The Sovereign Gold Bond Scheme 2021-22 – Series VIII which is open for subscription till December 03, 2021, is also… https://t.co/3IhZsOwgs1
— ReserveBankOfIndia (@RBI) 1638429571000
The current tranche of SGB closes for investment on December 3, 2021.
Till now, the bonds were sold through banks (except small finance banks and payment banks), Stock Holding Corporation of India Ltd (SHCIL), designated post offices, and recognised stock exchanges viz., National Stock Exchange of India Ltd and Bombay Stock Exchange Ltd.
Here is a look at how one can register for an RBI Retail Direct account and what is a Sovereign Gold Bond.
What is RBI Retail Direct Scheme?
Prime Minister Narendra Modi announced last month the opening of the RBI Retail Direct Scheme, which allows individuals to buy treasury bills, dated securities, sovereign gold bonds (SGB), and state development loans (SDLs) directly from the primary and secondary markets.
Who can open the RDG account?
Individuals who are retail investors are permitted to open an RDG account. An RDG account can be opened individually or in partnership with another retail investor who meets the conditions.

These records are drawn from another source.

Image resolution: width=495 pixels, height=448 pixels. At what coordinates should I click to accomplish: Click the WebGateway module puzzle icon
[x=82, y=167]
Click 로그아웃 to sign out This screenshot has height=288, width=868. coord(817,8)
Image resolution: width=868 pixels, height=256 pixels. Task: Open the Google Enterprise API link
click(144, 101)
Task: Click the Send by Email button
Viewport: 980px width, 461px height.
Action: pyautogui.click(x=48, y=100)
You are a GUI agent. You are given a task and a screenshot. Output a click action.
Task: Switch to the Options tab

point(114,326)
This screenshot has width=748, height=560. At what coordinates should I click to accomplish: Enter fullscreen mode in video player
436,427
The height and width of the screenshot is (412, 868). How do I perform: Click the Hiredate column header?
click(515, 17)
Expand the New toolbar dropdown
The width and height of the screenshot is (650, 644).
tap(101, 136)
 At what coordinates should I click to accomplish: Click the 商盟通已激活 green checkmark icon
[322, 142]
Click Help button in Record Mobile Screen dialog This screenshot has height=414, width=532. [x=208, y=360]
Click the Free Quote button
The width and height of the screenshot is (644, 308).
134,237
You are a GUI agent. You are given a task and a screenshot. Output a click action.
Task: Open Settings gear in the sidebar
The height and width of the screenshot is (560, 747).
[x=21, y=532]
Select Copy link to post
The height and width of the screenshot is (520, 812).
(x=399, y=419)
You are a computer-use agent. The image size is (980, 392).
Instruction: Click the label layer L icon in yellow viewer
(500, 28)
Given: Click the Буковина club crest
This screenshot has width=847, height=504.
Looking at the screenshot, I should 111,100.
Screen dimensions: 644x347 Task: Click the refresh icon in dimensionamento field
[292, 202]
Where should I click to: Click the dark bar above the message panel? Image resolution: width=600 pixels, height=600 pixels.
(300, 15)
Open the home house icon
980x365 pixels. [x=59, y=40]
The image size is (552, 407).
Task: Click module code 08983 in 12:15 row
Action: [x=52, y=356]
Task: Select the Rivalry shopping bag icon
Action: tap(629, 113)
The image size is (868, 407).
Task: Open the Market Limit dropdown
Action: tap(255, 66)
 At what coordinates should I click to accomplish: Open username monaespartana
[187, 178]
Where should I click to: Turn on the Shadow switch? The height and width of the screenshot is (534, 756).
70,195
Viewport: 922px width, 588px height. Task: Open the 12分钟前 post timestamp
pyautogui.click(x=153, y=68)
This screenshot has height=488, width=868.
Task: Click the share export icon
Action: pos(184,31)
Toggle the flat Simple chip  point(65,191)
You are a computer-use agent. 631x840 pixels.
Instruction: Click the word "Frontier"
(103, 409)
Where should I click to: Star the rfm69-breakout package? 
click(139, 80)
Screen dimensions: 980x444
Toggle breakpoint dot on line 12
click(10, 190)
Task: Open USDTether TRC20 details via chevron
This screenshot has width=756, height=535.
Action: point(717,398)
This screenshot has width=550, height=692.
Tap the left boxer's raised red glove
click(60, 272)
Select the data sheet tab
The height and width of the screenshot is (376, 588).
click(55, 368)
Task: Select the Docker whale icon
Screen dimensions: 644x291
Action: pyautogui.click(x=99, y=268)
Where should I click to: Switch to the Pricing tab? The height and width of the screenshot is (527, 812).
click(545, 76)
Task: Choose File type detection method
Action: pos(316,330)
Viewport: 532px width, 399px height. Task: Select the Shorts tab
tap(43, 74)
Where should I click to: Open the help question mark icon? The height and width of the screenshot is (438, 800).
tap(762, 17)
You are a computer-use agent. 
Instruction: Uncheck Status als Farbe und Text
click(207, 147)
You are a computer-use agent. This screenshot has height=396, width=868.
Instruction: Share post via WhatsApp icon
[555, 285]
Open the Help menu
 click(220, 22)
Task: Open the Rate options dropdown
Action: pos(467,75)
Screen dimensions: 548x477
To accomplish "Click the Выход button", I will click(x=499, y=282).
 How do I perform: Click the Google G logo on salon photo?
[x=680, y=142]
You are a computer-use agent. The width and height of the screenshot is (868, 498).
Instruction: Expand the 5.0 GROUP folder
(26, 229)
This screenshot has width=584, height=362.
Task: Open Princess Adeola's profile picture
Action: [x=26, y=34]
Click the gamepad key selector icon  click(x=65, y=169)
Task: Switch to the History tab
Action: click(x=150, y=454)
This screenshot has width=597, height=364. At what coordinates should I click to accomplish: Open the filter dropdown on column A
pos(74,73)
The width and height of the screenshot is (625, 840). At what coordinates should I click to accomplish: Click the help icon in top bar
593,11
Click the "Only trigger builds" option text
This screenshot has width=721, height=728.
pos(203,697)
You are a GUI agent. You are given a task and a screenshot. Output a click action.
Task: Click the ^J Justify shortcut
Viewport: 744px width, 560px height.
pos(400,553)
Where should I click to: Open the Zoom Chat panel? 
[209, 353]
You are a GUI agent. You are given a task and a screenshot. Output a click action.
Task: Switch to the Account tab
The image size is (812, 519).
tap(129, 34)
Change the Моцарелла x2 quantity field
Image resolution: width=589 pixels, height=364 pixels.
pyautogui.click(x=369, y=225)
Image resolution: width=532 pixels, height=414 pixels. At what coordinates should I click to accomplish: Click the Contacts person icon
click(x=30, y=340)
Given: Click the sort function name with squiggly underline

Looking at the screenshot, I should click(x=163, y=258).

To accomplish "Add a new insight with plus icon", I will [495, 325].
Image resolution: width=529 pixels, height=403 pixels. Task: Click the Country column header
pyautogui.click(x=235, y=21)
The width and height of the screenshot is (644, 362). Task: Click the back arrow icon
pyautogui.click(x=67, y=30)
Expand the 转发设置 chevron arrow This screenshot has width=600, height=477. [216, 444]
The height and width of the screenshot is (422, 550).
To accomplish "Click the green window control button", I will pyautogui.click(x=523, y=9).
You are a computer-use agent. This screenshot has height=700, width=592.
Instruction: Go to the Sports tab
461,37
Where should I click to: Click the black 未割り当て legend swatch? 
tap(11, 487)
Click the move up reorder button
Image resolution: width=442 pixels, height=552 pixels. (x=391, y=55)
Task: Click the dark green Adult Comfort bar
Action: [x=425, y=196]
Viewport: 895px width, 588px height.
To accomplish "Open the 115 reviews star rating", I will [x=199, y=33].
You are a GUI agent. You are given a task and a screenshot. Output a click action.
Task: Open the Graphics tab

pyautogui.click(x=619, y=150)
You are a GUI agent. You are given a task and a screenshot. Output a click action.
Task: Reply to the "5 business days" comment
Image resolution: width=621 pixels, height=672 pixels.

The Foreign Exchange Management Act of 1999 allows non-resident retail investors to buy in government securities; so NRIs too can take this route.
How to register for RBI Retail Direct scheme to invest in government securities?
Details required to open an RDG account
Individuals can open a Retail Direct Gilt Account by logging onto RBI Retail Direct at https://rbiretaildirect.org.in.
The account can be opened online using the following documents, according to the Retail Direct website:
- Individual’s PAN
- Rupee bank account details
- Email address
- Valid mobile number
To register under this scheme, the individual must provide these details and complete an online KYC procedure.
Click here to read how to register for RBI Retail Direct scheme to invest in government securities?
What is Sovereign Gold Bond?
According to the RBI FAQs, SGBs are government securities denominated in grams of gold. They are substitutes for holding physical gold. Investors have to pay the issue price in cash and the bonds will be redeemed in cash on maturity. The bond is issued by the RBI on behalf of the government.
The issue price for the Sovereign Gold Bond (SGB) Scheme 2021-22 has been set at Rs 4,791 per gram, according to an RBI notification. For online investors, the Gold Bond would be offered at a price of Rs 4,741 per gram
Minimum and maximum limit for investment in SGB
According to the RBI FAQs: The Bonds are issued in denominations of one gram of gold and in multiples thereof. Minimum investment in the Bond shall be one gram with a maximum limit of subscription of 4 kg for individuals, 4 kg for Hindu Undivided Family (HUF) and 20 kg for trusts and similar entities notified by the government from time to time per fiscal year (April – March). In case of joint holding, the limit applies to the first applicant. The annual ceiling will include bonds subscribed under different tranches during initial issuance by Government and those purchased from the secondary market. The ceiling on investment will not include the holdings as collateral by banks and other Financial Institutions. In case of joint holding, the investment limit of 4 KG will be applied to the first applicant only.
What is the rate of interest and how will the interest be paid?
The bonds bear interest at the rate of 2.50 per cent (fixed rate) per annum on the amount of initial investment. Interest will be credited semi-annually to the bank account of the investor and the last interest will be payable on maturity along with the principal.
What are the tax implications on i) interest and ii) capital gain?
Interest on the Bonds will be taxable as per the provisions of the Income-tax Act, 1961 (43 of 1961). The capital gains tax arising on redemption of SGB to an individual has been exempted. The indexation benefits will be provided to long terms capital gains arising to any person on transfer of bond.
Is tax deducted at source (TDS) applicable on the bond?
TDS is not applicable on the bond. However, it is the responsibility of the bond holder to comply with the tax laws.
“Every application must be accompanied with the ‘PAN Number’ provided by the Income Tax Department to the investor(s),” according to RBI rules. since the first/sole applicant’s PAN number is required.
How to make payment
Payment can be made in one of two ways:
a) Using the associated bank account’s net-banking/UPI function, where funds will be debited at the time of bid submission on the portal.
b) Using the UPI capability, which allows cash in the associated bank account to be blocked at the time of bid submission on the portal, and then deducted from this account upon successful auction allotment. In due course, banks will be able to provide a similar service.